- Directed by: German Gruber, Jr.
- Written by: Ewoud Bon German Gruber, Jr. Alejandra Sanchez Gruber
- Produced by: Alejandra Sanchez Gruber
- Starring: Raul de Windt; Redfern Regales; Brian Pietersz; Merietza Haakmat; Milushka Birge; John Zhu; Rudolfo Valentino Croes; Eddie Kin Hong Wong; Steven Lacroes; Benazir Charles;
- Cinematography: Ewoud Bon Stijn Hoekstra
- Edited by: Fernando Rodrigues
- Music by: Sjoerd Limberger Herman Witkam
- Distributed by: Provider Films / Full Color Entertainment
- Release date: November 28, 2013;
- Running time: 110 minutes
- Country: Curaçao
- Language: Papiamentu

= Sensei Redenshon =

Sensei Redenshon is a 2013 action drama-martial arts film produced by Alejandra Sanchez Gruber and directed by independent Curaçaoan filmmaker German Gruber Jr.
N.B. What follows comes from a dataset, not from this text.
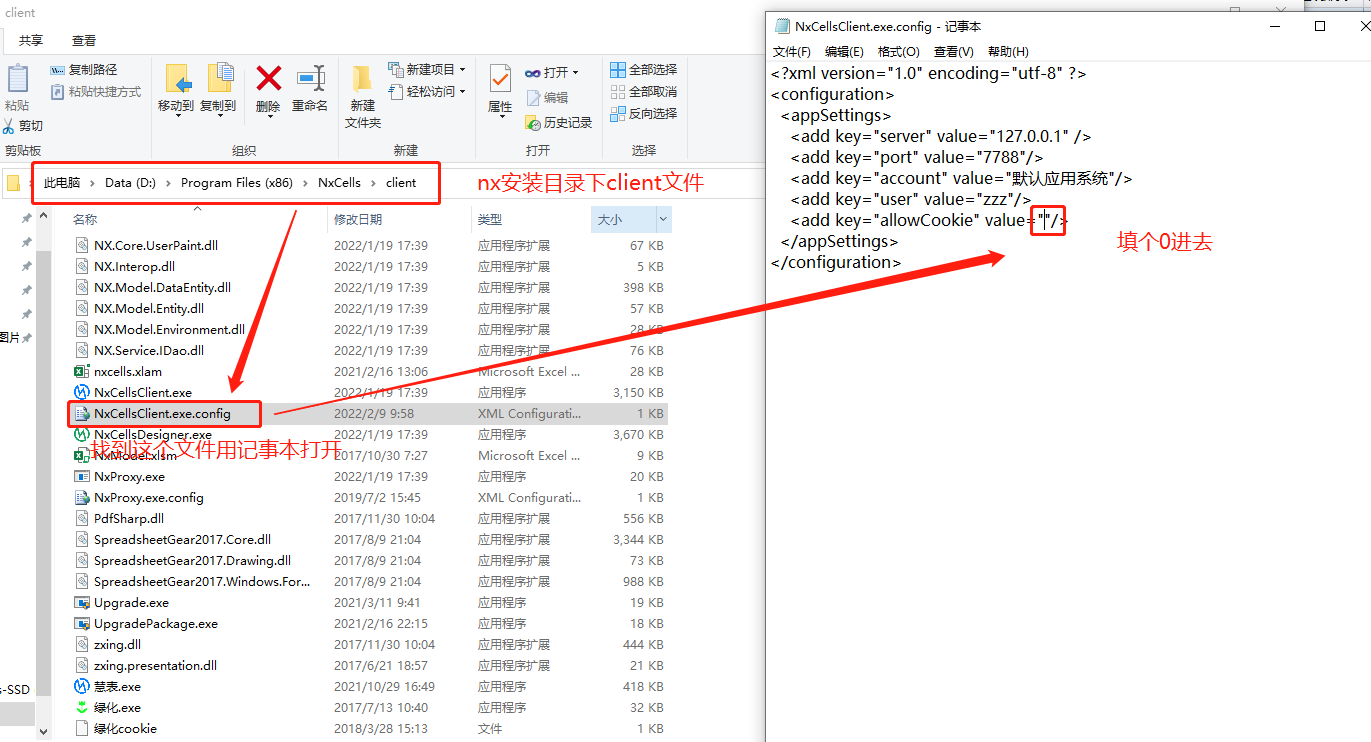1371x742 pixels.
Task: Select the NxCellsClient.exe.config file
Action: coord(162,414)
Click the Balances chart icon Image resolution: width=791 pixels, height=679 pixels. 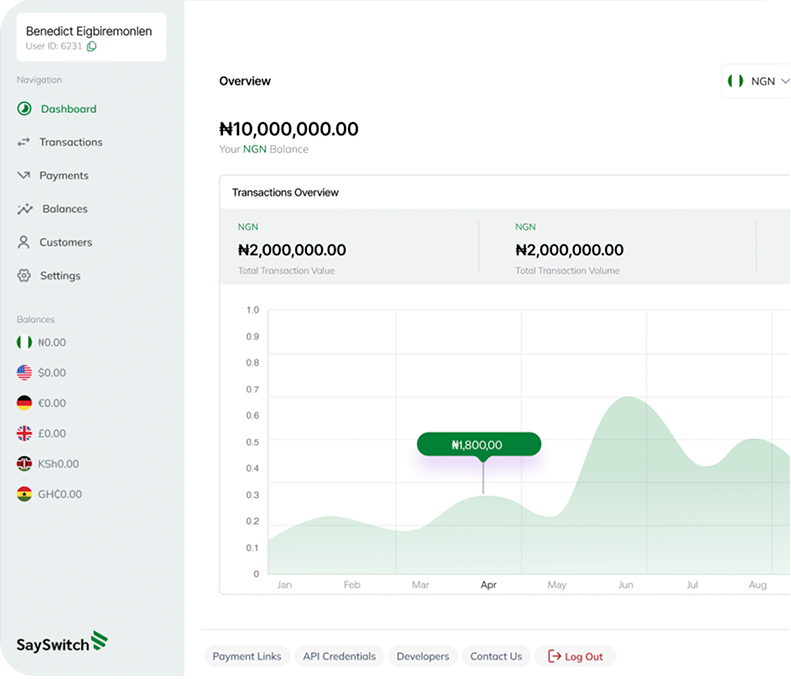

The spoken language of the entire film is Papiamentu, but subtitles are shown and are available in both Dutch and English.

== Synopsis ==
After being released from prison, a man will have to fight his past to recover the love of his son. After his past in the world of Illegal street fighting and gambling got him sentenced, Sandro comes out of prison searching to rescue the relationship with his only son. Shendel is about to turn 20; his obsession with easy money has led him to follow his father footsteps into the world of underground fights. Shendel is about to take part in one of the tournaments. In order to protect his son and win back his trust, Sandro will have to confront his toughest test yet.

==Cast==
- Raul de Windt as Sandro
- Redfern Regales as Shendel
- Brian Pietersz as Alex
- Merietza Haakmat as Gabriela
- Milushka Birge as Vera
- John Zhu as Wang
- Rudolfo Valentino Croes as Bennie
- Eddie Kin Hong Wong as Sensei
- Steven Lacroes as Bara
- Benazir Charles as Chantal

==Release==
The film premiered in Curaçao and Aruba on 28 November 2013, at The Cinemas movie theaters in Willemstad and Oranjestad on the same day. It was then featured in theaters in Bonaire, Sint Maarten and the remaining Dutch Caribbean islands as well. After a year of featuring in various film festivals, the film premiered in the Netherlands on 24 September 2015 at the Pathé theaters in Amsterdam, Rotterdam and The Hague becoming the first Antillean film to be featured in Dutch movie theaters in 20 years. The film was also presented at various film festivals, including the Trinidad and Tobago Film Festival (Port-of-Spain), The America's Film Festival (New York City), Caribbean Film Festival (London), Curaçao International Film Festival Rotterdam (Willemstad), SCENECS International Debut Film Festival (Hilversum) and the World Cinema Film Festival (Amsterdam).